Mike Cahill: He's brilliant. I have admired Michael for a very long time. He makes so many outstanding, idiosyncratic choices. He is always bold, unique, [and makes] unanticipated decisions as to how it pertains to the character and to the movie. He's just fascinating to watch and to work with. I knew he would just kill it here. He brings so much to the table. As Ian, I think he's just mesmerizing, bringing so much of his fine-tuned instrument to the role and to his performance. By all accounts he makes the movie what it is. I don't think we'd be talking if he hadn't delivered in the way he did.

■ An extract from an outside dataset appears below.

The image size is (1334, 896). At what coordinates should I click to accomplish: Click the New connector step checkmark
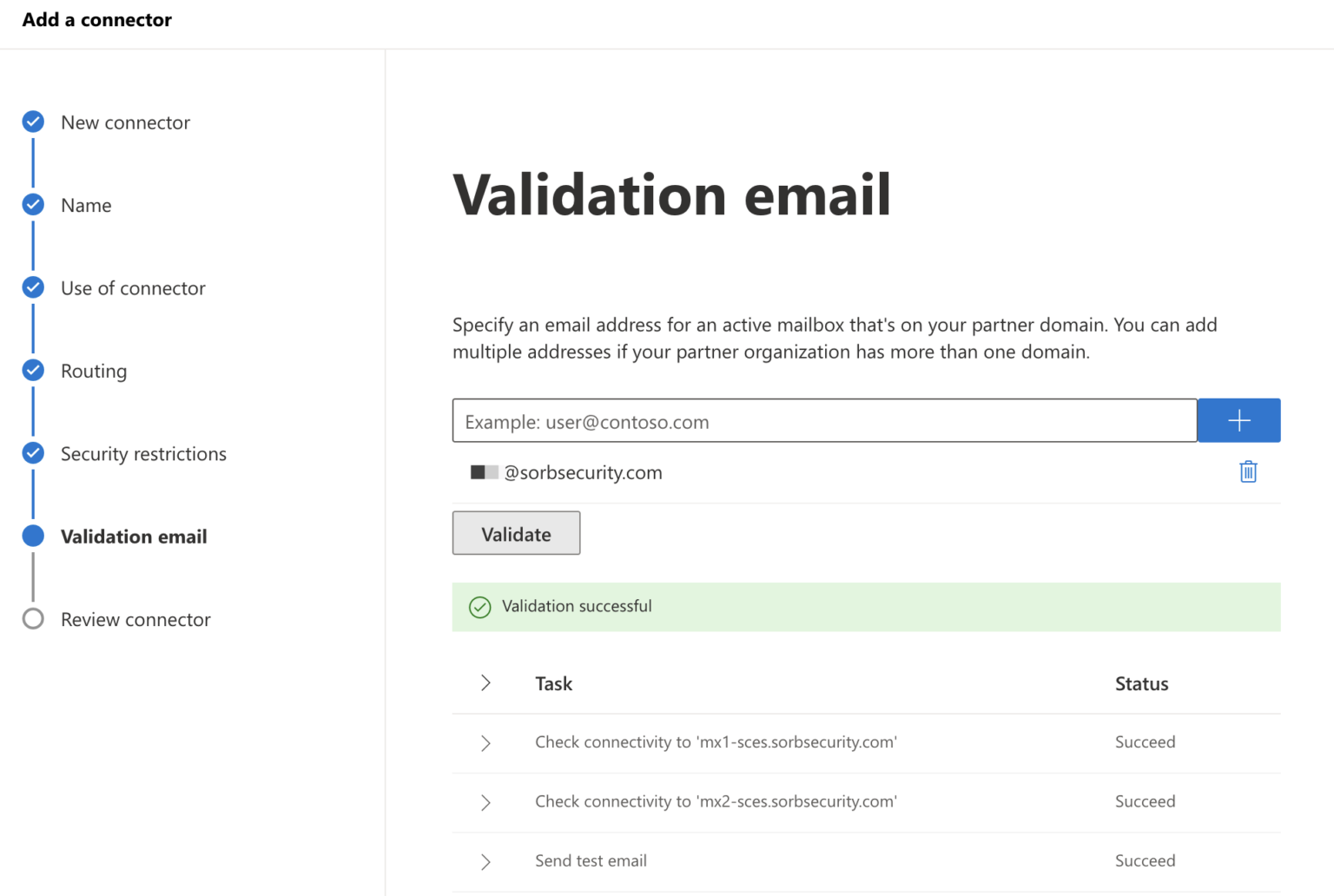pyautogui.click(x=33, y=122)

Like the elevator scene - we only did one take of it - and it's this big, pivotal moment the whole movie more or less rests upon, but we could get away only doing it once because Michael's just so damn amazing. Before we shot it, Michael was like, I'm going to go there, I'm going to go all the way there, and it will probably mess me up, so hopefully we won't have to do it more than once.
So, we cover the scene with multiple cameras almost as if we're filming this huge explosion or some crazy action sequence, but it's really just Michael sitting there, letting every ounce of himself out for all the world to see. He worked so hard. He gave so much of himself. Michael becomes his characters, bringing this level of authenticity that's almost unbelievable.
Sara Michelle Fetters: Not to go into too great of detail, did you ever worry you were holding the scene for too long? That you were letting too much time pass before the big reveal?
Mike Cahill: I think we did it just exactly right. It's always hard to tell. I cut out the sound just as we experience the trauma from his point of view because I wanted that disassociation with the senses to happen for the audience as well. Also, the idea that there's still lucidity, that there's still something going on, it was important I think to make sure Ian discovers what's happening in real time, and not just in some unrealistic, sensational way. Makes it more powerful, hopefully, I think.
Sara Michelle Fetters: At the end of the day, what do you want the audience to take away from the film? What do you hope they'll experience?
Mike Cahill: I want them to think that Michael Pitt is a genius. I want them to think Brit Marling is a genius. I want them to think all of the actors are amazing. But, what I really hope? What I really hope is that, afterwards, when it's over, people will look deeper into the eyes of their loved ones, they'll look closer than ever before, memorizing every little detail. That's what I hope they do.